BDアニメ New Frontier 第14回『装甲騎兵ボトムズ 孤影再び』

※2011年7月発売号の原稿です。

【惹句】リアルロボットアニメの極北が描き出す、不死身の戦士の孤高さ。

 ボトムズは30年近い超長期シリーズとなったリアルロボットアニメのブランドだ。しかし、同じサンライズ制作・大河原邦男デザインのガンダムと比べると、その魅力は大きく異なっていて、非常にクールなものである。

 まずボトムズとはロボットの固有名詞ではない。アストラギウス銀河の百年戦争に投じられた使い捨ての二足歩行兵器AT(アーマードトルーパー)の総称であり、それに乗り込むしかない底辺の人びとのことだ。そしていくつかの外伝を除外すれば、1983年のテレビシリーズ以来、主人公キリコ・キュービィーの異常な戦闘力と生存能力の謎を連綿と追い続けている。

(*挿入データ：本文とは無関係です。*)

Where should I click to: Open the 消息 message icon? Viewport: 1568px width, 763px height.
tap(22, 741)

 物語の時間軸も、テレビ版以前、途中描かれなかった部分、はるか30年後と自由自在に行き来し、さまざまな戦場におけるドラマを描いてきた。キリコ自身はいつも寡黙に戦って、襲いかかる敵を排除するが、ときおり真逆の人間くささや優しさを垣間みせる。それは3人の仲間、そして同類の恋人フィアナと、戦いの中で見つけたかけがえのない絆がいるためなのだ……。

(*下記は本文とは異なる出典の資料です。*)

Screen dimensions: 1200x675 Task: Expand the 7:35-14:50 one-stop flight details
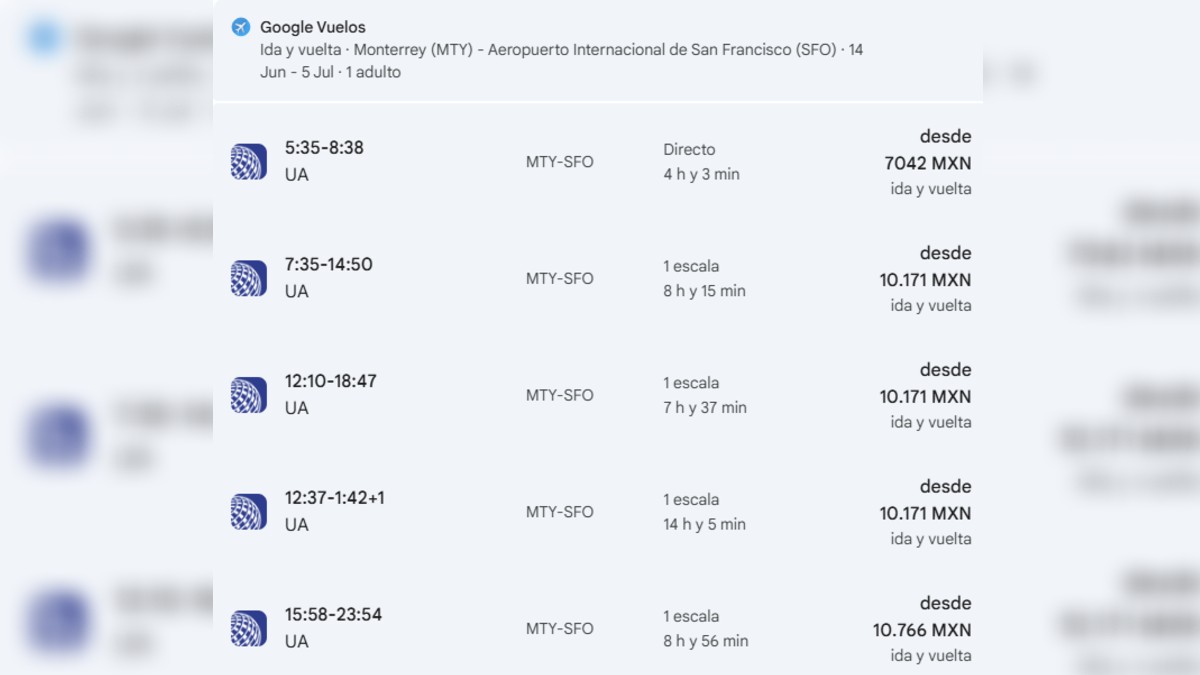click(600, 277)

 ハードなメカ戦闘とソフトな人の感情。この激しいコントラストが観る者の胸を打つユニークな作品である。

 オリジナルの高橋良輔が原作・監督をつとめたこの最新OVA「孤影再び」も、49分の短い尺でボトムズのエッセンスを濃密に描きぬいている。近作ではATなどのメカ描写にはCGが適用され、HDのデジタル制作となったが、それによってキリコが示す卓越したAT操縦とバトルテクニックは、さらに輝きを増した。砂漠の交易都市で懐かしい仲間たちと再会したのもつかの間、包囲する「黒い稲妻旅団」の凶悪なAT250機と戦い、突破しようと試みるキリコ。

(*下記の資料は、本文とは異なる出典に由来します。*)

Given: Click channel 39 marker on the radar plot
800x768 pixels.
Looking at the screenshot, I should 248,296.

 冷凍睡眠によって彼の年齢は保たれ、その強さと優しさも前と変わっていない。しかし、仲間には着実に30年という時間が刻みこまれ、加齢して子どもも生まれている。それは現実世界にいるわれわれ観客の時間経過ともシンクロしているため、不思議な気分になってくる。「いま」観ることにこそ価値のある作品なのである。